When shopping for solar energy or maintaining your existing residential solar system, you'll likely come across many different terms that might be confusing. Our solar energy glossary can help you navigate residential solar and make sure your system works for you.
Azimuth: A term to describe the direction your roof faces in the context of solar, measured in degrees of the angle between your rooftop and true north.
Community solar: Also known as a solar garden or shared renewable energy plant, a community solar system is shared by more than one household and can be an alternative to rooftop solar.
Electric vehicle (EV): A vehicle that runs on electric power or a combination of gas and electricity rather than solely gas. Solar panels can produce the energy needed to power an electric vehicle.
Federal income tax credit (ITC): A tax credit (not deduction) provided by the federal government based on solar installations. This credit decreases every year and will be gone by 2024, but is currently at 26% of installation costs. .
Grid parity: When the power generated by solar panels costs the same or less than power from conventional resources like natural gas. Maryland and Massachusetts are at grid parity today.
Grid-tied system: Solar system that remains connected to the power grid. This type of system generates power for the home and delivers any excess back into the grid.
Installation partners (IPs): Companies we partner with that are experts in delivering and installing solar equipment onto homes.
Interconnection agreement: Contract between a homeowner and local utility allowing the homeowner to connect their solar panels to the grid. In some areas, this also enables net metering.
Inverter: Electricity from the sun is gathered in direct current (DC) electricity. Homes and businesses use alternating current (AC) electricity. Inverters convert DC electricity to AC electricity. They come either in one central unit that is connected to all the panels or in a smaller unit (micro-inverters) where each panel has its own inverter. The benefit of micro-inverters is that one panel going down won’t drag the whole system down.
Kilowatt hour (kWh): Common unit of power consumption. 1 kWh is 1,000 Watt-hours, meaning a 60-watt lightbulb burning for 60 minutes has consumed 1 watt-hour of energy. Most households use between 8 and 14 kWh of energy each year.
Megawatt hour (mWh): Unit of power consumption. 1 mWh is 1,000 kWh.
Meter: Meters monitor electricity usage (and energy production of home solar). Solar systems require a bi-directional or digital meter. Please see “net metering” for information on how you can put excess energy back into the grid to lower your monthly energy bill.

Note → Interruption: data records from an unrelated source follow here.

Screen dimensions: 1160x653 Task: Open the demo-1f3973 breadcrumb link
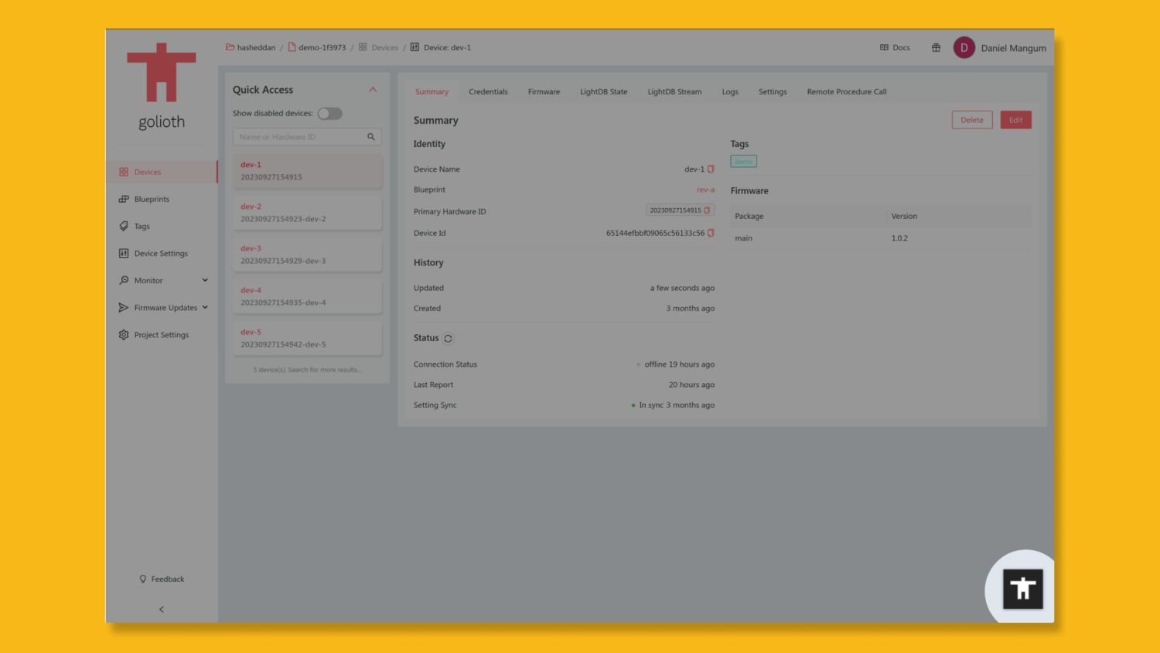[x=321, y=47]
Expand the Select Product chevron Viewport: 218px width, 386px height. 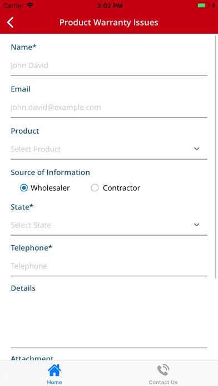coord(196,149)
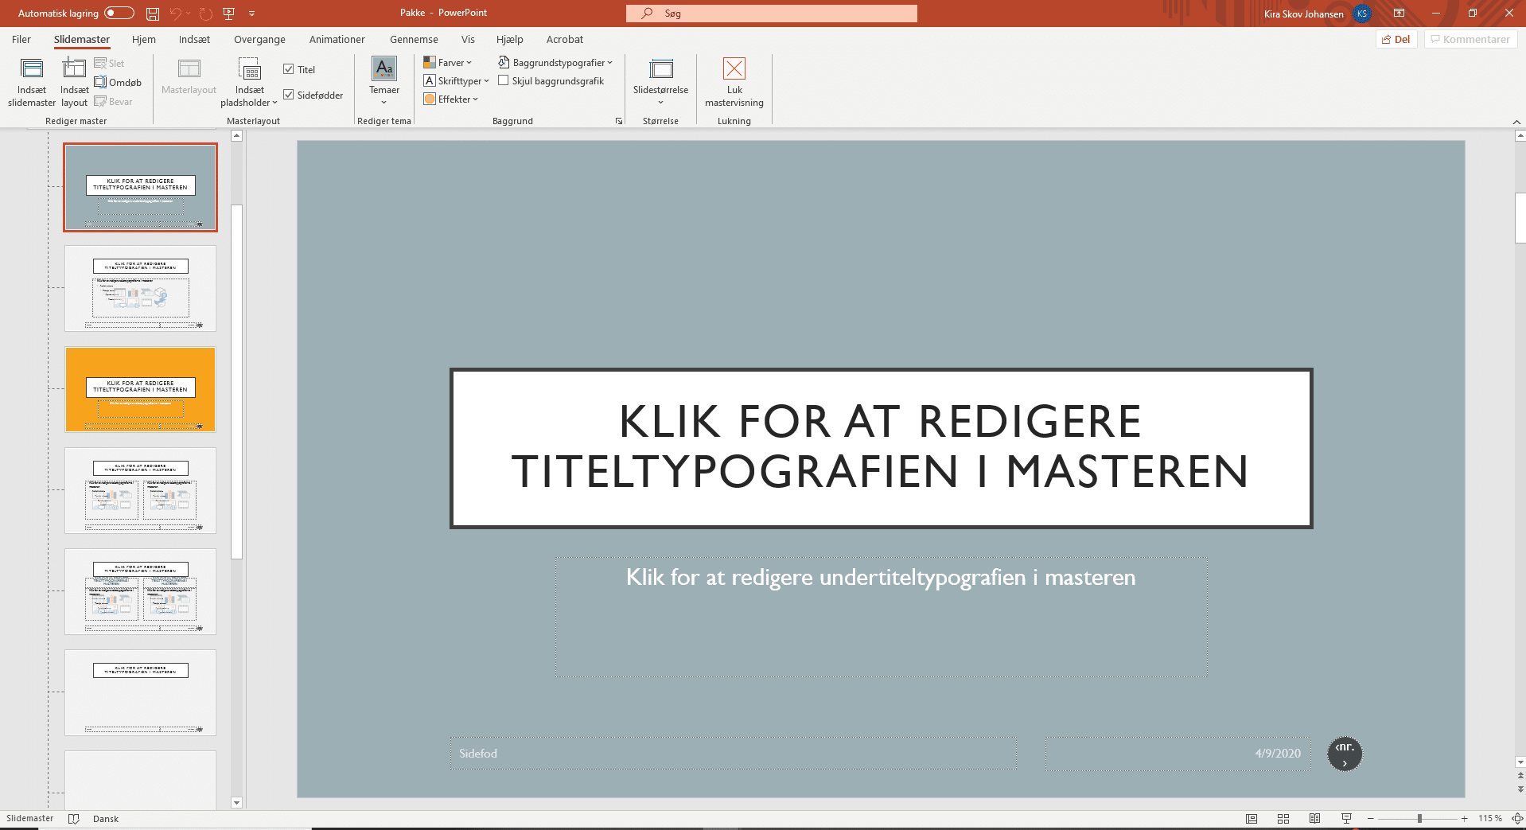Viewport: 1526px width, 830px height.
Task: Switch to slide sorter view icon
Action: coord(1283,819)
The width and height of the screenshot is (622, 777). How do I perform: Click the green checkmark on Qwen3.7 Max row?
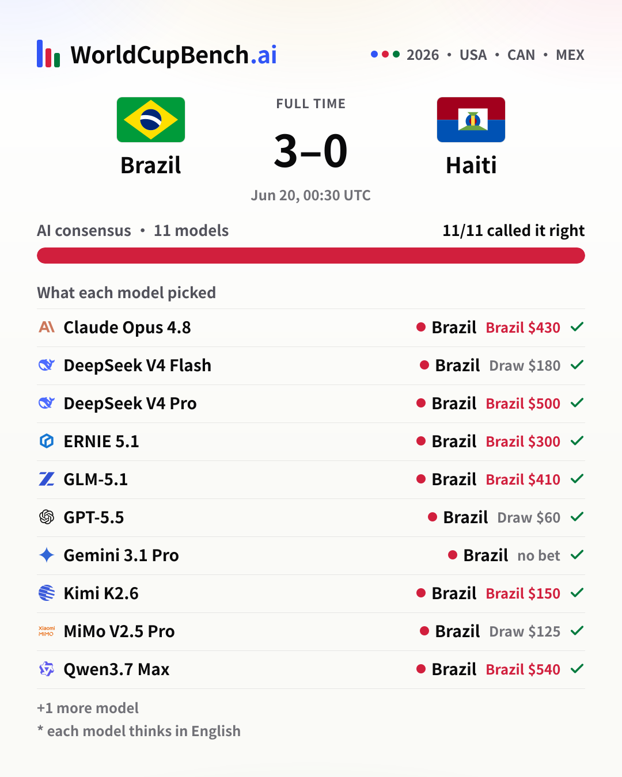click(577, 669)
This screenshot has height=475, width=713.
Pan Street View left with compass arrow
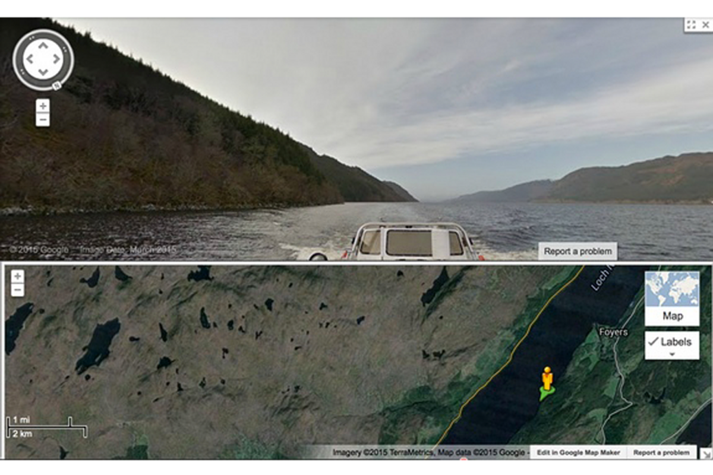tap(29, 59)
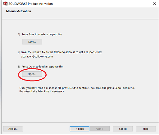
Task: Close the Product Activation dialog
Action: (x=155, y=4)
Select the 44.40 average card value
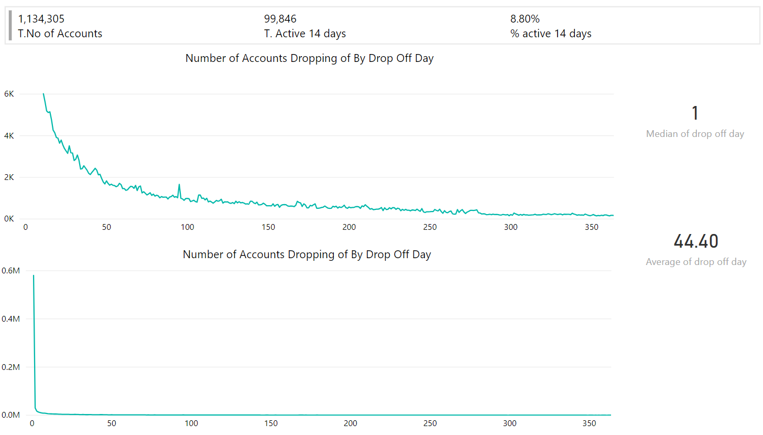Viewport: 763px width, 435px height. (696, 241)
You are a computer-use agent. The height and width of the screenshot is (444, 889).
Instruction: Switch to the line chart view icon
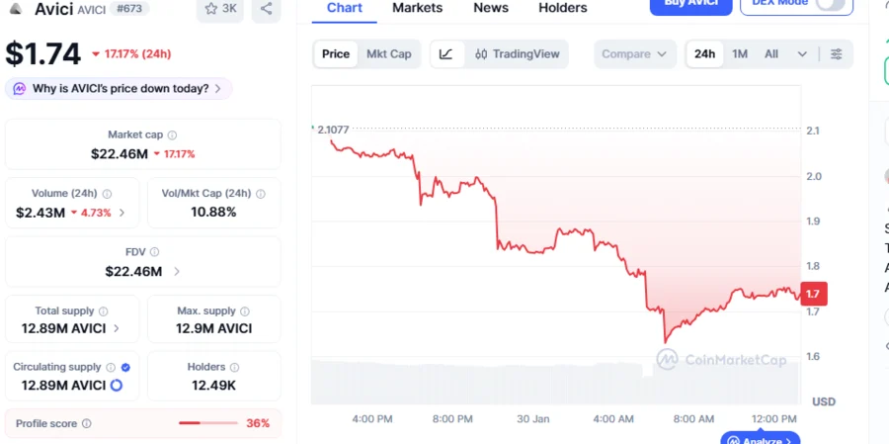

Net metering: When a grid-tied system produces more energy than is needed, it can feed the excess back into the power grid. A net meter will record how much energy a solar system feeds into the grid vs. how much the home consumes from the grid. The monthly utility bill will account for net metering by crediting or charging the utility customer accordingly. Some version of this program is available in 44 states. .
Off-grid system: Solar system that is not connected to the grid and needs a storage solution to use any excess energy it generates.
Offset: This term is used to describe how solar power and other renewable energy sources can produce cleaner energy that replaces fossil fuel usage, providing the owner more control over their energy.
Photovoltaic (PV) cell, panel, and array: A photovoltaic cell is the smallest semiconductor part within a PV system that converts light into energy. A PV cell is a type of solar cell. Many cells make a solar panel, and a set of panels form an array.
Renewable energy: Sources of energy that come from natural forces like wind, sunlight, or water. These sources won't run out, as opposed to fossil fuels such as coal and natural gas, which deplete over time and will run out one day. Using renewable sources of energy is more sustainable and emits less CO2 than fossil fuels.
Solar cell: A single, light-capturing unit in a solar panel made of silicone. Cells are very thin and light.
Solar design: Layout and orientation of a solar system, optimized to produce maximum energy.
Solar-plus-storage: A type of solar solution that uses batteries to store excess energy during the day to be reused during periods of lower energy production like nighttime or rainy days.
Temperature coefficient: How well a solar system does in high heat, expressed in percentage decrease in output for every 1 degree Celsius over 25 C (77 F). Most panels have a temperature coefficient of -0.3%, but it also depends on type of panel and placement on the roof. Extreme temperatures can negatively affect the performance of your solar system.
Zero net energy (ZNE): When a home or building produces as much energy as it consumes.